Cry the Beloved Country

This stunning sculpture commemorates the 50th Anniversary of the capture of Nelson Mandela in 1962. He was to spend the next 27 years of his life in prison. It sits just off the main road north from Durban towards Pietermaritzburg. I was fortunate enough to see it on visits to South Africa in both 2017 and 2019. It is at the heart of the province of KwaZulu Natal where violence is tearing South Africa apart following the imprisonment of former President Zuma.

My first visit was in 2003. Like many people from Northern Ireland, I was drawn by the miracle of reconciliation which Mandela’s transformational leadership symbolised. I experienced South Africa’s poverty – the poverty which has not been relieved since majority rule came. I spent Holy Week in the Anglican Parish in Khayelitsha township in Capetown. The image which endures is the footwashing on Maundy Thursday – broad black feet used to walking barefoot washed in pink plastic basins. It felt Christ-like.

I spent a lot of time in Belleville, one of the affluent suburbs of Capetown. My aim was to ‘get inside’ the white Afrikaaner community because I wanted to find out if there were affinities with the Ulster Protestants among whom I worked. And there were – I didn’t have their language but I gradually found them to be delightful and friendly people who were perpetually puzzled by finding themselves on the wrong side of history. I shared their home baking and their hospitality. In the end, we talked – tentatively – about how you find your way when history deals you a difficult hand. It is the challenge which faces the Ulster Protestants to this day.

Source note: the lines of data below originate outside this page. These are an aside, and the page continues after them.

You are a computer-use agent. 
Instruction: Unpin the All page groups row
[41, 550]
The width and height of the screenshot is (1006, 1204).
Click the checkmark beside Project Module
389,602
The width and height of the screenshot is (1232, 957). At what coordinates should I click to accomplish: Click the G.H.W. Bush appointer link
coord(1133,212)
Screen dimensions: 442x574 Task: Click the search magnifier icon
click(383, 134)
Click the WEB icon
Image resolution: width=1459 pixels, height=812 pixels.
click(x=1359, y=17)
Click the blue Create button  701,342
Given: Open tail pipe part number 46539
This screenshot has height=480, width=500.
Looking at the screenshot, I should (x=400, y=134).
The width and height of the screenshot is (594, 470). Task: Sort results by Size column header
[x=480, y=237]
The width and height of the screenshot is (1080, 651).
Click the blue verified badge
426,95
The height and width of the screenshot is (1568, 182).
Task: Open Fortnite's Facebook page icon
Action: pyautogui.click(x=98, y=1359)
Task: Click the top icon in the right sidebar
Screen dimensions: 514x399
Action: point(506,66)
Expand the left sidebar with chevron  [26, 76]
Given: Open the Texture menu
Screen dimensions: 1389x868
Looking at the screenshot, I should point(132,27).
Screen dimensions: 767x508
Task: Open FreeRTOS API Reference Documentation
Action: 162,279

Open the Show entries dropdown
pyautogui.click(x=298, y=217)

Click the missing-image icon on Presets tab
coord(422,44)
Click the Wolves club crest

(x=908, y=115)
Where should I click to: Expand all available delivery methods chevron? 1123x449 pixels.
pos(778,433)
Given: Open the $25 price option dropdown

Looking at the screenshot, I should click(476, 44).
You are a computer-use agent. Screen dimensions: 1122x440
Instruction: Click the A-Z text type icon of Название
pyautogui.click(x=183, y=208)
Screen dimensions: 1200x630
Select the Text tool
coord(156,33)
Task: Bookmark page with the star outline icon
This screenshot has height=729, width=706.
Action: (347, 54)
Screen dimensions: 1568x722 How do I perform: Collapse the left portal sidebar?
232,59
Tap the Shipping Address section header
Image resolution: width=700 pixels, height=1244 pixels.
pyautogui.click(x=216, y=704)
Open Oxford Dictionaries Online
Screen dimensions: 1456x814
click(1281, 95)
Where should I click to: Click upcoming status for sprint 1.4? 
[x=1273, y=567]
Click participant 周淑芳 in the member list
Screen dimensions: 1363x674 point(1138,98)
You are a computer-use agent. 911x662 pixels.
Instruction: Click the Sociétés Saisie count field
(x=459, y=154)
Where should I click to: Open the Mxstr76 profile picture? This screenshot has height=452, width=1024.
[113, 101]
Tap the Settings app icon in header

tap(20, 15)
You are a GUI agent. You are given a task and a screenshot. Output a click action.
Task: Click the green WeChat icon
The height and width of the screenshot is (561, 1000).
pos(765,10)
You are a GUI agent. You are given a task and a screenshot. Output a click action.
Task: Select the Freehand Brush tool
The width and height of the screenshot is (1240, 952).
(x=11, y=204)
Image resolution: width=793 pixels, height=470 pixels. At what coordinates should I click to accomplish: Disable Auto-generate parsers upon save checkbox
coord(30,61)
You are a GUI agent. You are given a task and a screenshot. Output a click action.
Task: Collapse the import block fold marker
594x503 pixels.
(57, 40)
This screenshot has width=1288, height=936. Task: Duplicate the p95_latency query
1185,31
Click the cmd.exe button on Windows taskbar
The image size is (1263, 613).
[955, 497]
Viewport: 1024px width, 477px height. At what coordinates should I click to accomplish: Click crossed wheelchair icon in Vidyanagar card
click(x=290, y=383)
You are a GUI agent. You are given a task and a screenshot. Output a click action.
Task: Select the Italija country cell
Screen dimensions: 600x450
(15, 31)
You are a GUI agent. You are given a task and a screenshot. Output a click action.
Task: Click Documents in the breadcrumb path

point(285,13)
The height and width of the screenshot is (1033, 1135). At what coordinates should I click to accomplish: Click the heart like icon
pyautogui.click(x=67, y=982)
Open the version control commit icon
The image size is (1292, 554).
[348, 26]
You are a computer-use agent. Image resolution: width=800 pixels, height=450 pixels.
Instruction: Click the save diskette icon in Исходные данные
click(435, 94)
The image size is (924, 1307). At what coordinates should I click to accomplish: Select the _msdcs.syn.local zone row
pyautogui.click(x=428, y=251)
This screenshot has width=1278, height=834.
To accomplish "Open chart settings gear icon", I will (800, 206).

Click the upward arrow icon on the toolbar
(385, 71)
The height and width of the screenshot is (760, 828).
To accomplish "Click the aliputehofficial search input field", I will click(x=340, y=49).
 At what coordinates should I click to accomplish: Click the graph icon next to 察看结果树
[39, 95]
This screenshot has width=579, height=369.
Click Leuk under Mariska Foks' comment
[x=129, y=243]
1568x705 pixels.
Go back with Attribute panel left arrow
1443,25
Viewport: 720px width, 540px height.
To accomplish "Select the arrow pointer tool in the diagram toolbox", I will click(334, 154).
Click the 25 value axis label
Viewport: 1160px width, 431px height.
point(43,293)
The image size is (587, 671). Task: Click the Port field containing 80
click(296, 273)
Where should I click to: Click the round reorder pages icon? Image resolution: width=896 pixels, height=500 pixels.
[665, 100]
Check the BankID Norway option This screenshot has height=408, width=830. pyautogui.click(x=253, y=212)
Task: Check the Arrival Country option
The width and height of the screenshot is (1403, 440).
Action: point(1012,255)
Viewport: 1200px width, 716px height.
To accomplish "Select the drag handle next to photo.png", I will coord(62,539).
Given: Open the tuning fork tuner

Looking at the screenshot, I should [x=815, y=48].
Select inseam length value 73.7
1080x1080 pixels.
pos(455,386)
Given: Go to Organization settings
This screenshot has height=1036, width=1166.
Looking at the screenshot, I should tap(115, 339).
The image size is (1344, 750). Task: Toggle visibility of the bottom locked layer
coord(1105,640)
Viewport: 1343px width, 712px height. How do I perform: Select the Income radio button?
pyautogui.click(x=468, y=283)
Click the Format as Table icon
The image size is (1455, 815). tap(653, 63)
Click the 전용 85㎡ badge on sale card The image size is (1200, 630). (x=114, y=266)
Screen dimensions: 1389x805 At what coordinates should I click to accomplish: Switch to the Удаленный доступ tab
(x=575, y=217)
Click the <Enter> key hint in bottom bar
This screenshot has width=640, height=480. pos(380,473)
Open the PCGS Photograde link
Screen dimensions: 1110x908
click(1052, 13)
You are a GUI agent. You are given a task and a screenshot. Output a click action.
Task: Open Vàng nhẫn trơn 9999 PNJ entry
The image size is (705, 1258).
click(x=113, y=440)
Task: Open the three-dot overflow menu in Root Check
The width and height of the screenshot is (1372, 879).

I spent time with the Diakonia ecumenical organisation in Durban and I spent a week with workers from Ulster Carpets in Portadown who were developing a carpet factory which Ulster Carpets had acquired just across the road from the airport in Durban.

My visits have continued – some work and some holiday – most recently a visit with friends to the Boer War and Zulu War Battlefields.

And now the dream and the hope which Mandela represented is at risk. South Africa may not have moved fast enough and far enough to remove poverty and create employment. Flawed leadership seems to have achieved that fatal combination which we also see in the US – of both stirring loyalty and destroying hope.

I fear that it will be some time before I can return. But South Africa, even in these dark days, will remain a beacon of hope – bad history can be turned around but it takes leadership of real spiritual depth to achieve it.